Joanna is mentioned again as one of the women present in the garden on Easter Sunday morning. Otherwise we know little about her. The fact that her husband was an official in Herod’s court has led to the perfectly plausible speculation that Joanna may have become first a disciple of John the Baptist and through John and after his execution transferred her loyalty to the Lord Jesus Christ. Others have suggested this Chuza might have been the official whose son Jesus healed, of which healing we read in John 4:46-53, in which case there was still more reason for Joanna to serve the Lord. Of Susanna we know nothing more than her name. Some of these women had means and contributed to the expenses of the Lord’s itinerant ministry. Everyone in the group had to eat, perhaps occasionally to spend a night in an inn, and these women helped defray those costs. It is interesting, by the way, that no woman is ever identified in the Gospels as an enemy of Jesus. Those are all men. You can do with that fact what you will.
v.4 It is generally accepted in Gospels scholarship that this parable, given pride of place in the three synoptic Gospels – Matthew, Mark, and Luke – represents something of a turning point in the Lord’s ministry.
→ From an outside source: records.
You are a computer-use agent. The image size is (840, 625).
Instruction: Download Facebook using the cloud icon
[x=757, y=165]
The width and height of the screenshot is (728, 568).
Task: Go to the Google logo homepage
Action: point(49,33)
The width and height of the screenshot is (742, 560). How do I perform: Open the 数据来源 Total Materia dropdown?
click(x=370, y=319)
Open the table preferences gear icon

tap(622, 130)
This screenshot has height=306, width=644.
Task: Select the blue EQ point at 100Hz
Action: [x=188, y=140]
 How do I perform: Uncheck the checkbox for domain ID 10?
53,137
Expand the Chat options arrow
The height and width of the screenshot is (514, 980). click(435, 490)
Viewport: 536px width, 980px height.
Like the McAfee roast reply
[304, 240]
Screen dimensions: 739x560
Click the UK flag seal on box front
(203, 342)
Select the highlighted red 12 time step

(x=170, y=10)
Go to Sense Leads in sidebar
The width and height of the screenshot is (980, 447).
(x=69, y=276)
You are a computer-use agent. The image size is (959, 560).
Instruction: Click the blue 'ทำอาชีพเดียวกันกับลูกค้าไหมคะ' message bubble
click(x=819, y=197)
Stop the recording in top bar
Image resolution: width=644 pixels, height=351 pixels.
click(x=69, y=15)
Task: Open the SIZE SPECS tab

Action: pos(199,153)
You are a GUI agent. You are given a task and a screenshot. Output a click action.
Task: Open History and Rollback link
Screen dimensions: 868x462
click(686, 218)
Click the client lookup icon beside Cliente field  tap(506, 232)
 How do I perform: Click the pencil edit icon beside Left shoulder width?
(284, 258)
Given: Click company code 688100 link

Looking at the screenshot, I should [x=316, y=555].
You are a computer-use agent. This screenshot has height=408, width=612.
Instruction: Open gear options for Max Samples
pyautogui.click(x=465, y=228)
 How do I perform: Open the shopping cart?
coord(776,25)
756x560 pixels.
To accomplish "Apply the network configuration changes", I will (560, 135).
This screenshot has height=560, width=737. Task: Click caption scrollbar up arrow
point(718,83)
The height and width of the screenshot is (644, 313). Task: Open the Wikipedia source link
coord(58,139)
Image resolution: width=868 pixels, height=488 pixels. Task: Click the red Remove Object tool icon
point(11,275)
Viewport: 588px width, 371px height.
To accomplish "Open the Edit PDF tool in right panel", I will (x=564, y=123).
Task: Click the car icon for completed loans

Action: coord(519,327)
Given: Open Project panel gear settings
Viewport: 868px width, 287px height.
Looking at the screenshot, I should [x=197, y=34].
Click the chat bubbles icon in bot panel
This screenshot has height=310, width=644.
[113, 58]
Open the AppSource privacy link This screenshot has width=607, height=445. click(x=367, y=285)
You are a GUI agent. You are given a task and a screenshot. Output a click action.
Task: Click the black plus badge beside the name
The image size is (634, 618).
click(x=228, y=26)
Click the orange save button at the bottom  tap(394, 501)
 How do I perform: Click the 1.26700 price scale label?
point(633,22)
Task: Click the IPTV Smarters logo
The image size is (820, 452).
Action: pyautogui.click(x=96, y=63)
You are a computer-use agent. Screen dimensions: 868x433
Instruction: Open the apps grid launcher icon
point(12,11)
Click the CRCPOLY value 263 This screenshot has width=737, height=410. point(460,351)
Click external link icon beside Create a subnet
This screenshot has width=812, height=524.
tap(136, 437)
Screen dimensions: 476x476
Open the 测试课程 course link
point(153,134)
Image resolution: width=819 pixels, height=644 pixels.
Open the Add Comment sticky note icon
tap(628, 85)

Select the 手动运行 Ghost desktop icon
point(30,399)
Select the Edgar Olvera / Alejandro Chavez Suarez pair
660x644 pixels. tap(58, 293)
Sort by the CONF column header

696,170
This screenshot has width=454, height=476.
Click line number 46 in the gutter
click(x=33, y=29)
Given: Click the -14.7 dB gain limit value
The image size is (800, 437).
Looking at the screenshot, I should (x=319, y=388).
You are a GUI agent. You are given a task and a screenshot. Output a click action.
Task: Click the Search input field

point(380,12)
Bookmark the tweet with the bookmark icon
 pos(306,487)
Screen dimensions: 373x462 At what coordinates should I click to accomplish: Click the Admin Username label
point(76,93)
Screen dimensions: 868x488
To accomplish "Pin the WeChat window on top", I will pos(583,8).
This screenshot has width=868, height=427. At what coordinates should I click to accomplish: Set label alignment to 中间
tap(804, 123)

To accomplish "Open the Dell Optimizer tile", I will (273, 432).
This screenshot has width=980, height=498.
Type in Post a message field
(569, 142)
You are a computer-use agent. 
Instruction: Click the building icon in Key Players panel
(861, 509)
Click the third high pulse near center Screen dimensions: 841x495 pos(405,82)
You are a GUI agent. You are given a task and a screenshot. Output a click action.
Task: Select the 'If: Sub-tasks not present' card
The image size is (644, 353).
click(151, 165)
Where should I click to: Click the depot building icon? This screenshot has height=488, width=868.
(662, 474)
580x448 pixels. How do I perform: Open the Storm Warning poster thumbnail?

He was gathering huge crowds to be sure; there was immense enthusiasm, but he was looking for more than superficial interest and so at this point he intensified his use of parables, short little stories that yielded their meaning only to those who were prepared to think carefully about what they had heard and to seek and find the truth. The parables served to separate the sincere seeker from the superficial enthusiast. [Morris, 170] Interestingly, the word “crowds” is found much more commonly in this earlier part of Luke and much less often in Luke’s account of the Lord’s later ministry. Later the Lord concentrated his attention on his real disciples: those who were actually committed to him and to his message. The crowds were interested but only superficially so. [Bock, i, 723]
By the way, his use of parables, little stories that have left their mark on the consciousness of the world ever since, was a mark of his unique genius. There is no other teaching quite like this from the period.
v.8 The Palestinian sower sowed first and plowed afterwards. It is this fact that explains why seed might be wasted. It was thrown over the stubble that remained from last year’s harvest and would then be plowed into the field. The path may be simply the path over the field that the villagers had worn since the time of the last harvest. So, before the plowing began birds could eat the seed, or it could fall on shallow soil that wouldn’t hold moisture and wouldn’t be known to be so until the plow struck the underlying limestone, or the seed might fall upon soil where seeds of thorns were also present which would grow and later choke the life out of the grain. The description Jesus gives here is very true to agricultural life and every one of his hearers would have known that it was. [cf. Jeremias, The Parables of Jesus, 11-12]
v.10 “Secrets” or “mysteries” in the New Testament are truths that we would never have discovered for ourselves but which God has revealed. For example, in Paul, such a mystery is the epoch of the Gentiles: the rejection of the Jews and the gathering of an almost universally Gentile church from all over the world in the weeks and month and years and decades and centuries that would follow Pentecost. No one was expecting that. But there is a different secret here. We’ll return to that momentarily.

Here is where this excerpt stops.